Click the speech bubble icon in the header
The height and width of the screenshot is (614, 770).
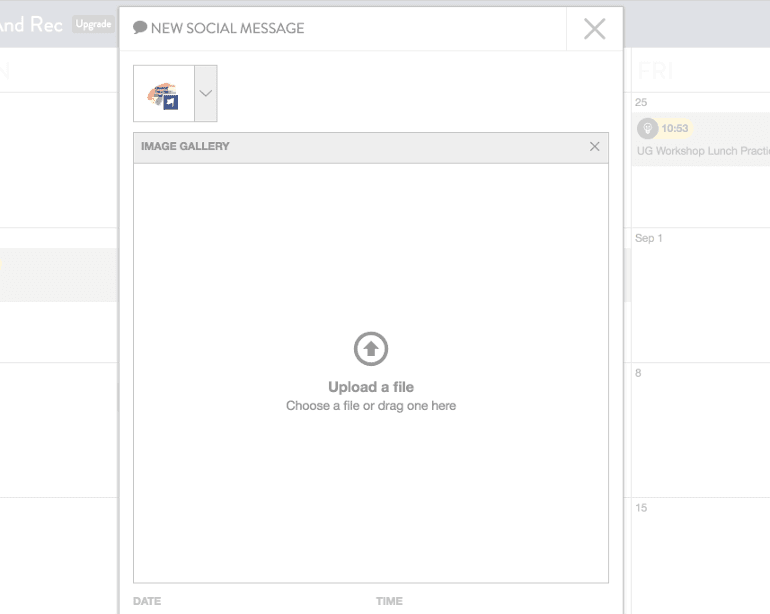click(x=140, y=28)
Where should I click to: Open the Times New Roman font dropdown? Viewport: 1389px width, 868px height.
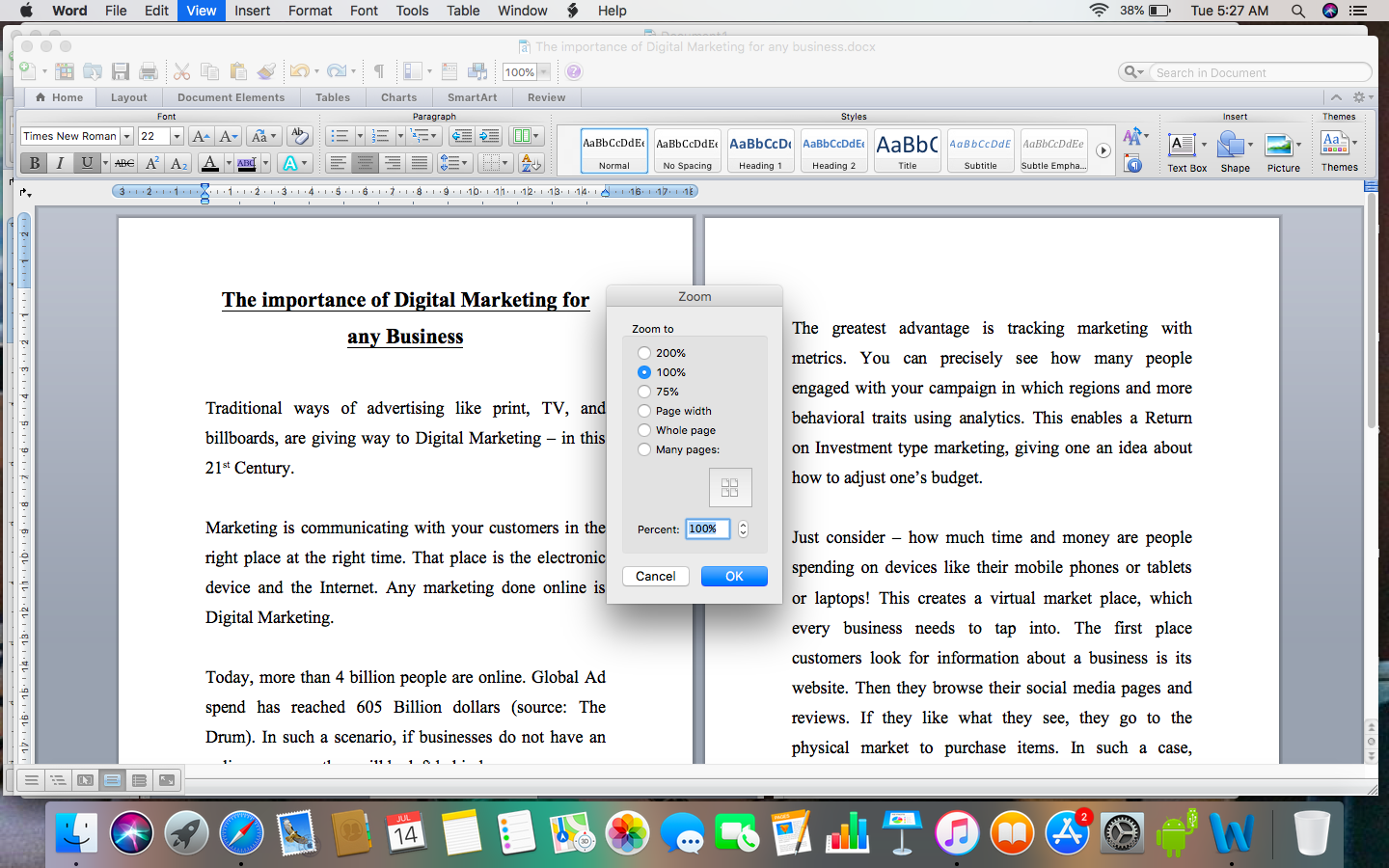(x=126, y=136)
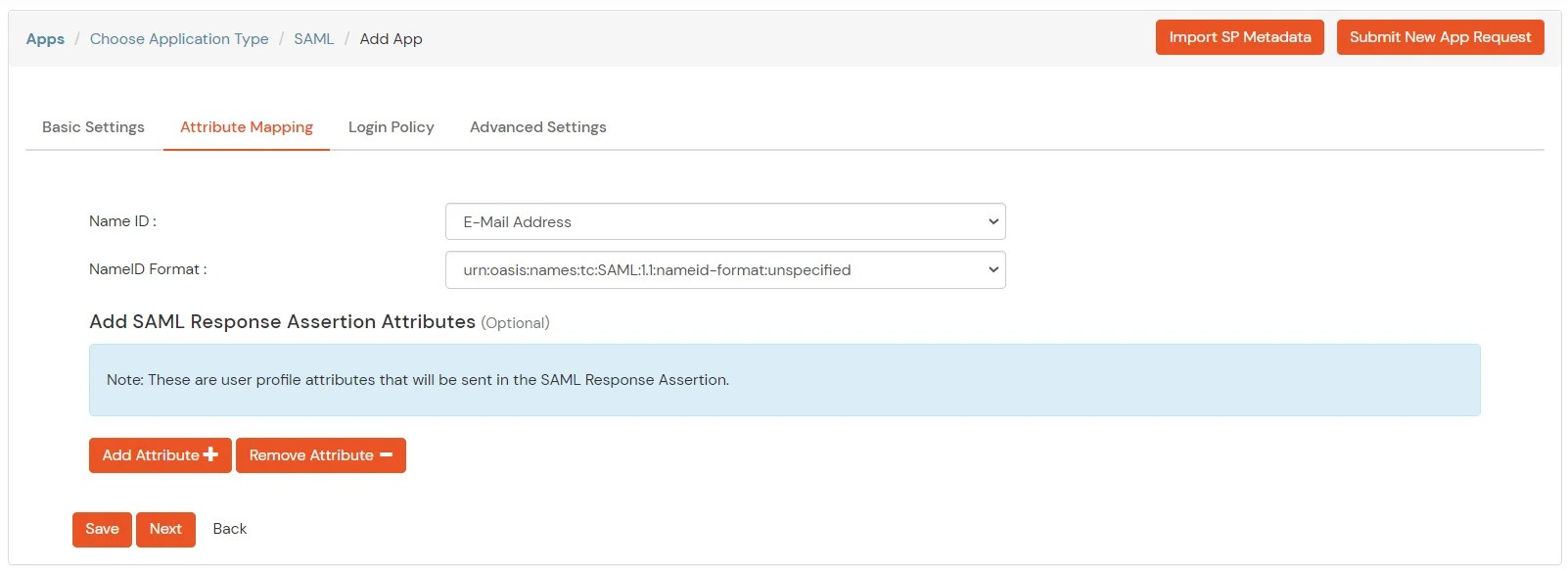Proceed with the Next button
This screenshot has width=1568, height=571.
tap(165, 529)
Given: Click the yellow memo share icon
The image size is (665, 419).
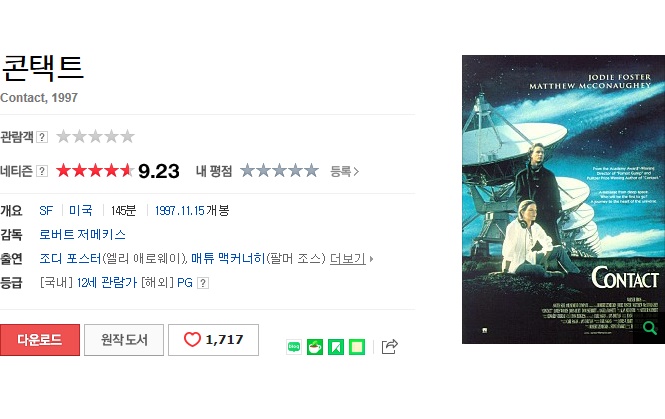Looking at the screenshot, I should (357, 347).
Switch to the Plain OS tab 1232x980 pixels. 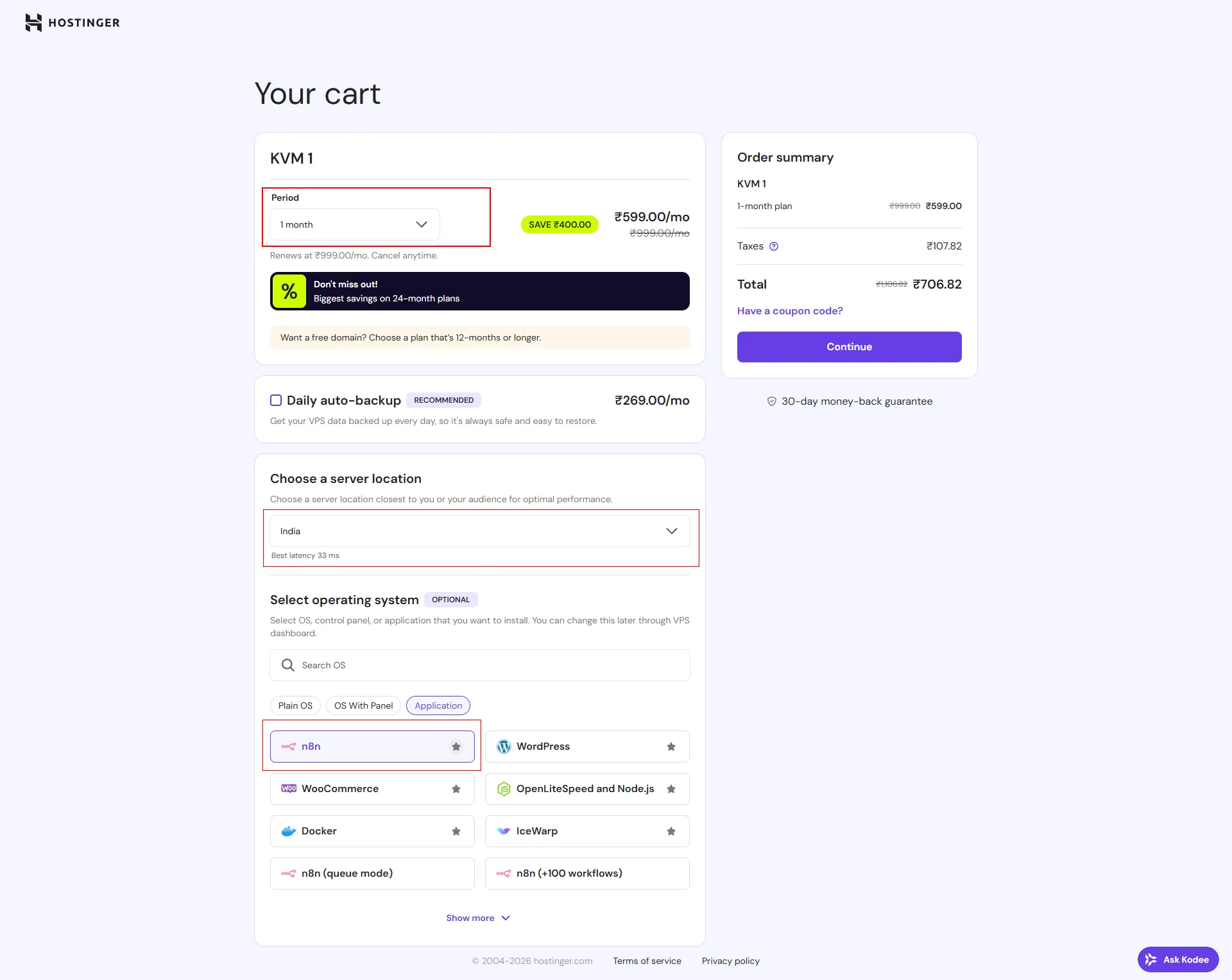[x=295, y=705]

▬▬▬

Aim of the task: Scan the preceding listing for the string "icon" and copy every line where it occurs.

Reply:
Click the speech bubble icon in the header
Given: Click the yellow memo share icon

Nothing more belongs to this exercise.